DOCUMENT TEXT start
I committed it in r1885557. Perhaps If you did not commit r1884427,
I didn't work for it so quickly (yes, even this is quickly). Thank you.

Then I'll go ahead to resolve above issues.

Cheers,
-- 
Yasuhito FUTATSUKI <fu...@yf.bsclub.org>

Re: svn commit: r1884427 - in /subversion/trunk/tools/hook-scripts/mailer: mailer.py tests/mailer-t1.output tests/mailer-tweak.py

Posted by Stefan Sperling <st...@elego.de>.
DOCUMENT TEXT end
RECORDED INFORMATION start
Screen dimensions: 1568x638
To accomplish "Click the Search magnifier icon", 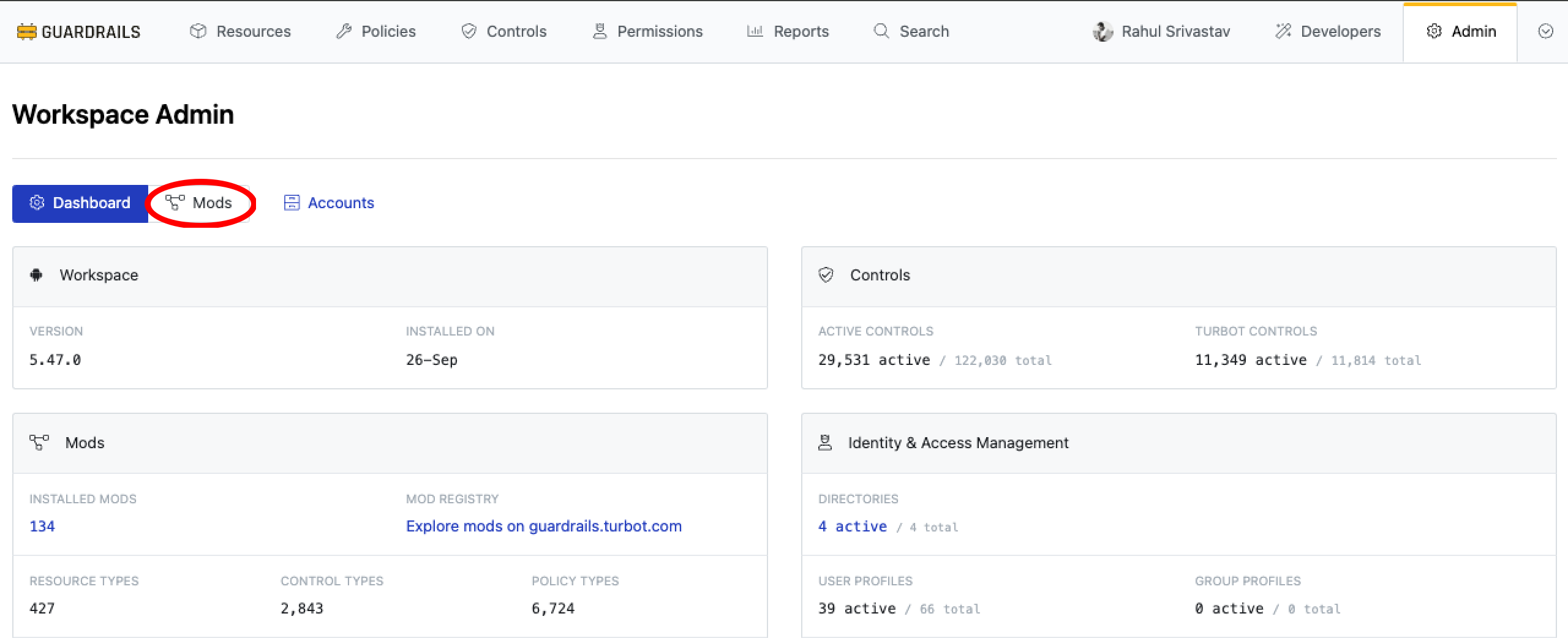I will pos(880,31).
RECORDED INFORMATION end
PROBLEMS TO WORK ON:
1) According to the mailing-list excerpt, which revision did Yasuhito FUTATSUKI commit the change in?
2) Rewrite the stretch of the mailing-list excerpt from "I committed it" through "Stefan Sperling <st...@elego.de>.", putting "address" in place of "resolve".
3) Pick up the mailing-list excerpt from its last line and keep writing it.

RESPONSES TO THE EXERCISE:
1) r1885557

2)
I committed it in r1885557. Perhaps If you did not commit r1884427,
I didn't work for it so quickly (yes, even this is quickly). Thank you.

Then I'll go ahead to address above issues.

Cheers,
-- 
Yasuhito FUTATSUKI <fu...@yf.bsclub.org>

Re: svn commit: r1884427 - in /subversion/trunk/tools/hook-scripts/mailer: mailer.py tests/mailer-t1.output tests/mailer-tweak.py

Posted by Stefan Sperling <st...@elego.de>.

3)
On Fri, Jan 15, 2021 at 01:44:43AM +0900, Yasuhito FUTATSUKI wrote:
> On 2020/12/29 0:49, Stefan Sperling wrote:
> > On Tue, Dec 15, 2020 at 07:47:59PM +0900, Yasuhito FUTATSUKI wrote:
> >> As far as I read the code again, it seems this is already support
> >> locales other than C/C.UTF-8 if mailer.py is kicked with appropriate
> >> LC_CTYPE environment. The REPOS-PATH argment comes from sys.argv[2]
> >> already decoded in file system encoding (i.e. encoding corresponding
> >> to LC_CTYPE) and Python encodes it if access to file system. On the
> >> other hand, svn.repos.open() wrapper function accepts str and encode
> >> it to UTF-8 string, as the svn_repos_open() C API expects.
> >>
> >> Then I overlooked sys.argv[x] and cmd_args[x] in main() are
> >> already str.
> >>
> >> Perhaps it needs (although the last hunk is not nessesary):
> > 
> > Yes, indeed. If python already encodes arguments to strings then this
> > patch looks correct to me. It also works as expected in my testing.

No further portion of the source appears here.